I have a pandas dataframe as given below:
vname gname
0 Vishu Adhikari Haren Adhikari
1 Viswa Roy Galen Roy
2 Vishu Ray Deven Ray
3 Vasavi Ray Yogesh Ray
4 Vina Ray Suren Ray
... ... ...
226498 Umesh Ray Bhimachar Ray
226499 Umapada Roy Umesh Chandra Roy
226500 Upen Ray Bholanath Ray
226501 UTTAM ROY HARISH CHANDRA ROY
226502 USHA ROY CHHATRAPATI ROY
My goal is to categories each row as H or M and find all the names in the H category. Definition of H: all the names which have the word "roy" and all the names which have roy as part of the name and all the related names (we can ignore category M for now). Example: In Galen Roy, Galen will be categorised as H. Also all the names where "Galen" appears (in df['names'] column) need to be categorised as H and so on.
This is what I tried:
df.vname = df.vname.str.lower()
df.gname = df.gname.str.lower()
df['names'] = df['vname'] + ' ' + df['gname']
names_h = ['roy']
#get all names related to roy recursively
def get_relnames(df,name,names_rel):
for i,row in df.iterrows():
names = row['names'].split(' ') #gives list of words
if name in names:
for x in names:
if x not in names_rel and len(x) >2 and ')' not in x:
names_rel.append(x)
print(len(names_rel))
get_relnames(df,x,names_rel)
print(names_rel)
print(len(names_rel))
get_relnames(df,'roy',names_h)
But it is too slow and after an hour or so throws the error "RecursionError: maximum recursion depth exceeded in comparison". What is the best way to accomplish this? Any help would be greatly appreciated.
EDIT: Sample for 20 rows of dataframe.
names_h = ['roy']
vname gname names
0 vishu adhikari haren adhikari vishu adhikari haren adhikari
1 viswa roy galen roy viswa roy galen roy
2 vishu roy deven roy vishu roy deven roy
3 vasavi ray yogesh ray vasavi ray yogesh ray
4 vina ray suren ray vina ray suren ray
5 vimalkumar barman rajendr nath barman vimalkumar barman rajendr nath barman
6 vaishakhi ray jiten ray vaishakhi ray jiten ray
7 vishma dev adhikary haripada adhikary vishma dev adhikary haripada adhikary
8 vishu ray lakhiya ray vishu ray lakhiya ray
9 vivek roy lalit ch. roy vivek roy lalit ch. roy
10 vibhas singh ray niranjan simah ray vibhas singh ray niranjan simah ray
11 vijayakumar sarkar mahesh chandr sarkar vijayakumar sarkar mahesh chandr sarkar
12 vishu ray shrikant ray vishu ray shrikant ray
13 vihsma roy bishadu roy vihsma roy bishadu roy
14 vaswati roy sirish roy vaswati roy sirish roy
15 vishu adhikari gotalu adhikari vishu adhikari gotalu adhikari
16 vishmadeb barman bhaben barman vishmadeb barman bhaben barman
17 vina barman ramesh barman vina barman ramesh barman
18 vishu ray hemendranath ray vishu ray hemendranath ray
19 vishu das haleya das vishu das haleya das
Output:
names_h = ['roy','vishu','deven','adhikari','haren','viswa','galen','vivek','lalit','ray','shrikant','vihsma','bishadu','vaswati','sirish','gotalu','hemendranath','das','haleya','vasavi','yogesh','vina','suren','lakhiya','barman','bhaben','vishmadeb','vaswati','ramesh','rajendr','nath']

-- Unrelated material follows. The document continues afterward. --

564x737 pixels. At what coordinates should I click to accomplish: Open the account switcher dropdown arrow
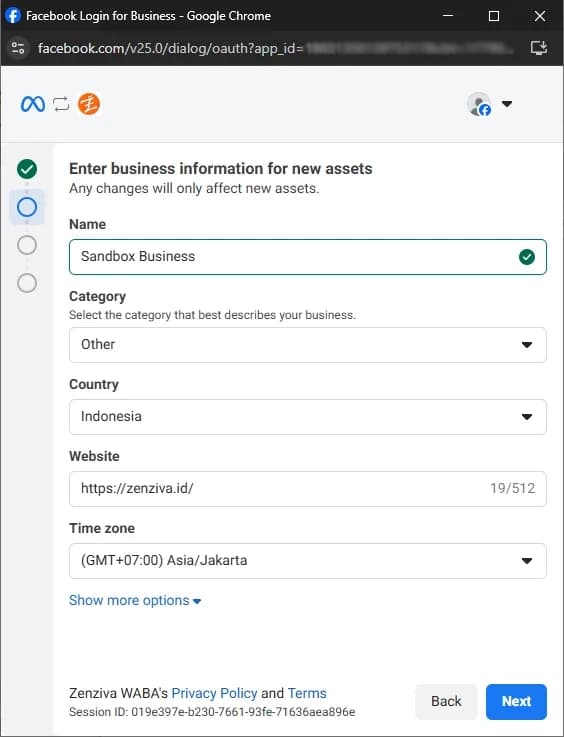507,104
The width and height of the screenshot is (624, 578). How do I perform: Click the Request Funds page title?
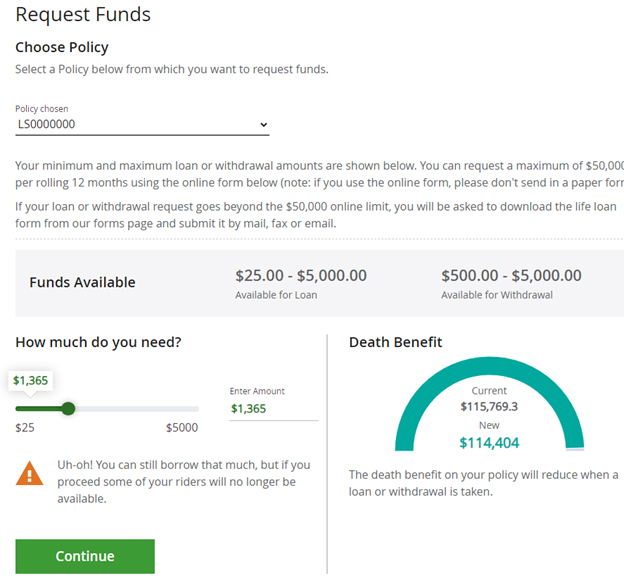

vishu is the list because it is related to roy (in names column in 3rd row), hemendranath is in the list because it is related to vishu (in the last but one row). Need to find all such related words recursively for the entire dataframe of 220k+ rows.
My code is working fine and giving expected output for smaller dataframe, but for large one its taking hours and finally crashing with error.